Syekh Bil Ma’ruf menambahkan kekerasan fisik terhadap ID. Syekh Bil Ma’ruf seolah-olah tidak ingin memberi waktu bagi ID untuk mengembalikan kepercayaan dirinya yang hilang akibat kekerasan verbal yang telah dilakuka Syek Bil Ma’ruf. Berikut adalah kutipannya:
Semakin emosilah Syekh Bil Ma'rufi, tanpa sadar dia lalu
berdiri mengambil cambuk dan rotan kemudian
dia memukulkan
istrinya. la baru berhenti memukul istrinya
setelah istrinya pingsan, lama sekali barulah
istrinya sadar dan berkata, "Ya Tuhanku."
Kemudian ia dipukul lagi. Lalu dia berlari
berlindung di tiang rumah, kemudian dipukul lagi. (SRA: 155-156)

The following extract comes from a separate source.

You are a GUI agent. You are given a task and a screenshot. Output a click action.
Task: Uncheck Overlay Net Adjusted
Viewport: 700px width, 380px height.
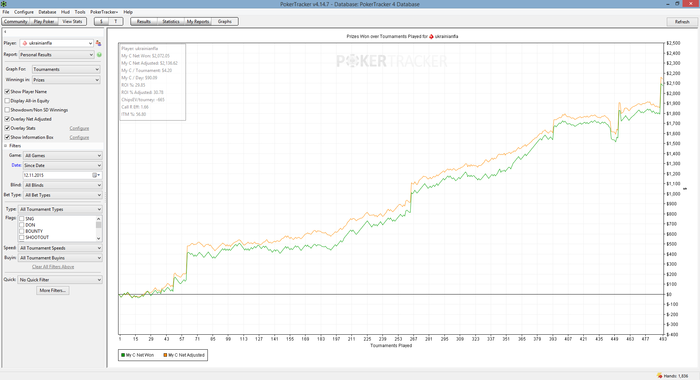click(7, 119)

Kutipan di atas menunjukkan betapa kekerasan fisik sangat berbahaya bagi diri seseorang. ID pingsan dalam waktu yang lama setelah ia dipukul suaminya dengan menggunakan rotan. Syekh Bil Ma’ruf justru kembali memukul saat ID sadar dari pingsannya. Kasus seperti ini kerap dialami perempuan, bahkan hingga saat ini. Dalam penelitian Mursalim ditemukan bahwa bentuk kekerasan terhadap perempuan dalam rumah tengga berupa kekerasan fisik yakni dipukul, ditampar. ditendang, diseret, dicekik, dikurung di kamar ; dan bentuk kekerasan psikologis yakni dihina, dicacimaki, dilecehkan, diancam, istri dan anak ditinggal suami tanpa kepastian hukum, dan dimarahi ibu mertua. Munculnya kekerasan rumah tangga dan masyarakat dipengaruni oleh faktor ekonomi lemah, kepribadian suami yang menyimpang, istri/suami menyeleweng. Istri/suami cemburu, beratnya beban rumah tangga, istri tidak merawat dirinya, suami/istri berjudi, pemabuk, adanya intervensi mertua dan tak punya pekerjaan tetap.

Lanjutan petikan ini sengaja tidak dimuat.